The GC performance is now at 12,974 M/s
The custom heap size, definitely increased the productivity of the Garbage Collector, by having less second generation collections occurring, however, it has not solved the root cause of the problem, where web timeouts are occurring on the rest calls at around the 3500-4500 node mark.

The Rest API timed out at 3:11 local time.

[03:11:20] [Thread  27] Failed importing client

What is interesting is for the next 5 minutes, the server was utilisation all my 8 cores on the CPU, and I guess this was to flush or roll over the transaction logs, thus perhaps being the main cause for the rest API to become unresponsive. We can see evidence of this in the file system. As the datetime stamp is exactly 5 minutes after the 3:11 log entry when rest API stopped. Note size of file is in bytes. i.e. 3, 362,544 is +- 3MB.

Directory of C:\AzureTemp\neo4j-db

20/09/2011 03:16 PM 11 active_tx_log

20/09/2011 03:15 PM 3,362,544 nioneo_logical.log.

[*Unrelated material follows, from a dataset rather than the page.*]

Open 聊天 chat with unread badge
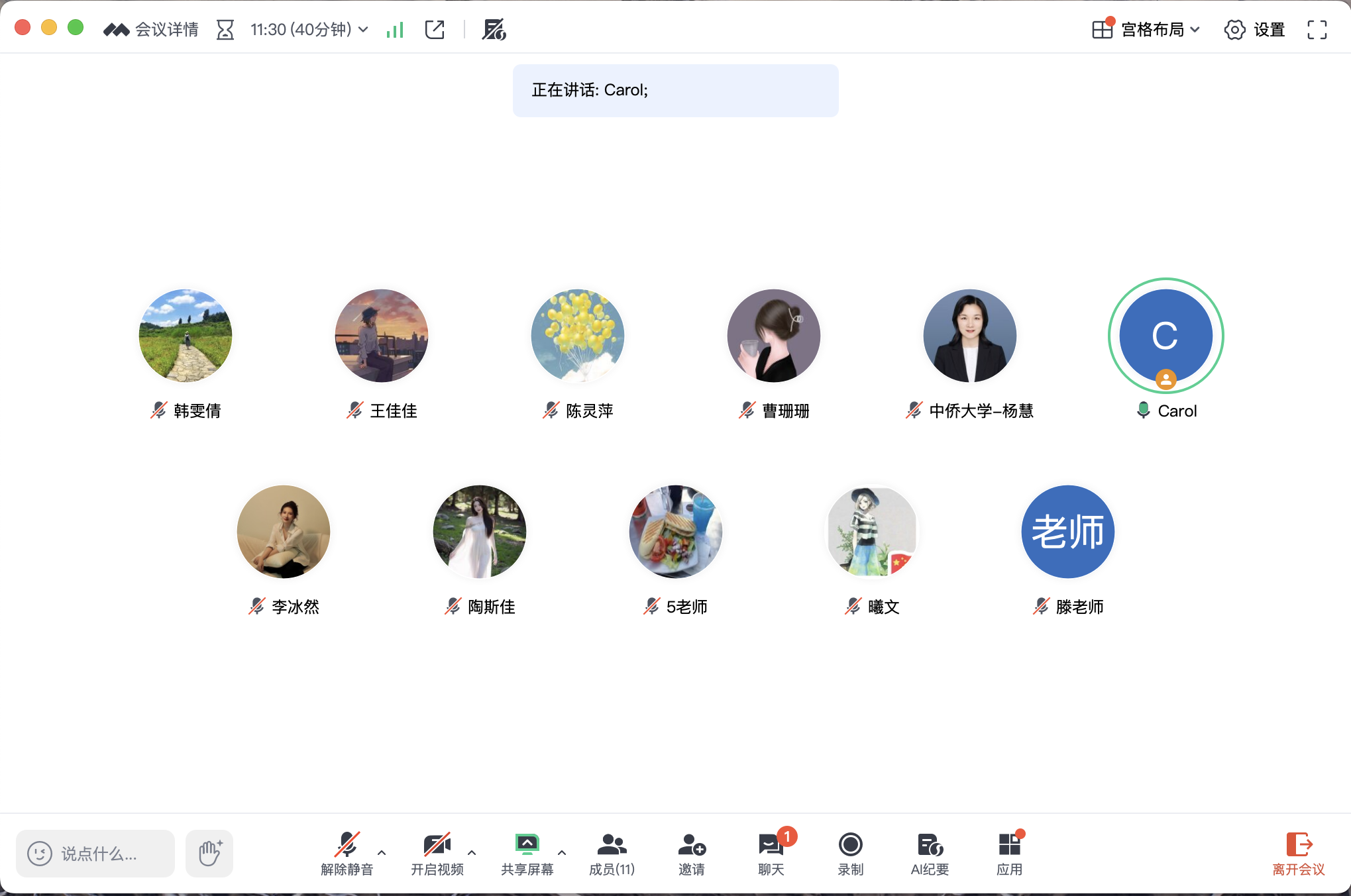Viewport: 1351px width, 896px height. pyautogui.click(x=771, y=853)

20/09/2011 03:16 PM 29,372 tm_tx_log.1

20/09/2011 03:16 PM 596 tm_tx_log.2

Directory of C:\AzureTemp\neo4j-db\index

20/09/2011 03:17 PM 1,499,357 lucene.log.1

Optimisation

JVM

The first thing I added was to ensure the JVM is running in Server Mode, 64 bit with a stack size of 2048k per thread (default is 1024k for 64 bit). I added the following to lines to the neo4j-wrapper.conf.

wrapper.java.additional.1=-d64

wrapper.java.additional.1=-server

wrapper.java.additional.1=-Xss2048k (We use multiple threads in the application.)

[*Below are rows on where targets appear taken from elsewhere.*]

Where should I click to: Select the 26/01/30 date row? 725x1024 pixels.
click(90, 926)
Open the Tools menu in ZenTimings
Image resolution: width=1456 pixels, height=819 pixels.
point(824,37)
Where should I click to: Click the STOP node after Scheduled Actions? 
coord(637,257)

Using the JVM in server mode will optimise the code. JIT used in server mode gathers more information about the running code before optimizing, and thus does a far better job in optimizing the code

Neo4J Database Transaction Log Autorotation

The next part is to improve the write performance of the Neo4j database system. To do this, we can go two ways.

Disable the transaction log autorotation
Increase the size of the transaction log,

Read more about this here: http://wiki.neo4j.org/content/Performance_Guide (Write Performance Section)

Thus reducing the frequency of flushes from memory to the db disk subsystem, which will then reduce unresponsive Rest API responses.

Now, we a .Net client, so we will leverage the Rest API to execute a groovy script which will dynamically run the java code for us. However before we get all fancy with the Neo4jClient, lets first test this out, by bootstrapping the neo4j server and then using the embedded web server api to manually execute the java code in the performance guide to disable auto tx log rotation like this:

import org.neo4j.kernel.EmbeddedGraphDatabase.*

neo4j = g.getRawGraph()

txModule = neo4j.getConfig().getTxModule();

xaDsMgr = txModule.getXaDataSourceManager();

xaDs = xaDsMgr.getXaDataSource( "nioneodb" );

xaDs.setAutoRotate( false );

Here is a screenshot, of the commands executed via the console. I will be updating the NUGET package Neo4jClient to support disabling the TX logs shortly as well via rest api calls.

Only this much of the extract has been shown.